• ACTION ITEM
Please restate every line below exactly, without any pictures.

[DATA FOR THIS EXERCISE — start]

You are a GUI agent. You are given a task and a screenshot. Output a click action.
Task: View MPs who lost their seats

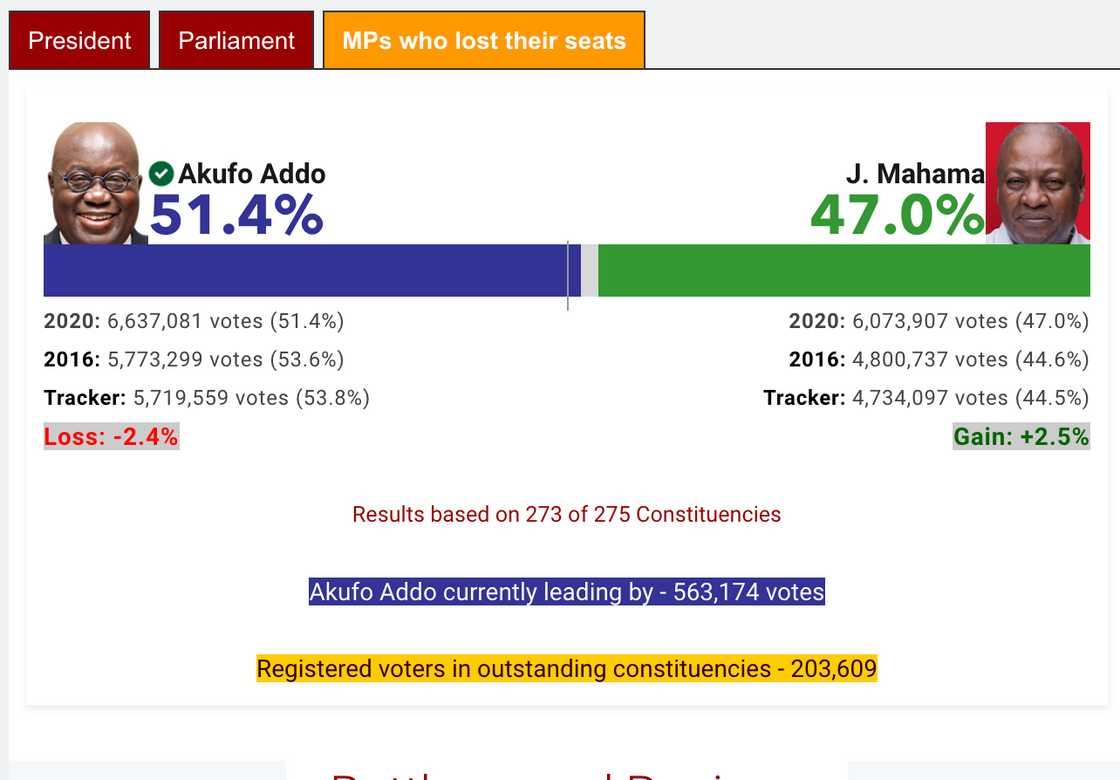point(484,39)
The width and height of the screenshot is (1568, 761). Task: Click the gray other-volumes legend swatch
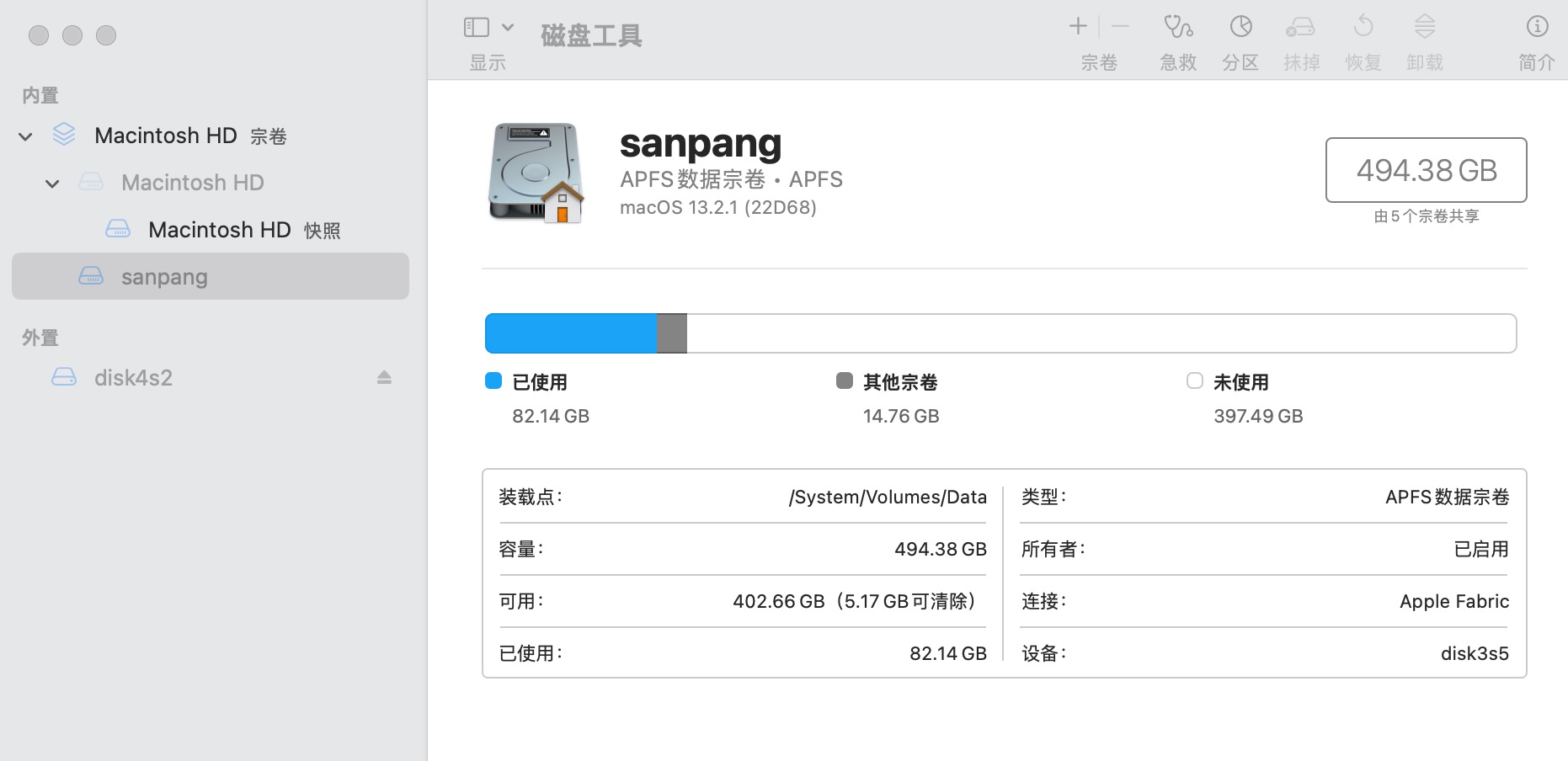pyautogui.click(x=844, y=381)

[DATA FOR THIS EXERCISE — finish]

• SOLUTION FOR THIS EXERCISE
You are a GUI agent. You are given a task and a screenshot. Output a click action.
Task: View MPs who lost their seats

point(484,39)
The width and height of the screenshot is (1568, 761). Task: Click the gray other-volumes legend swatch
pyautogui.click(x=844, y=381)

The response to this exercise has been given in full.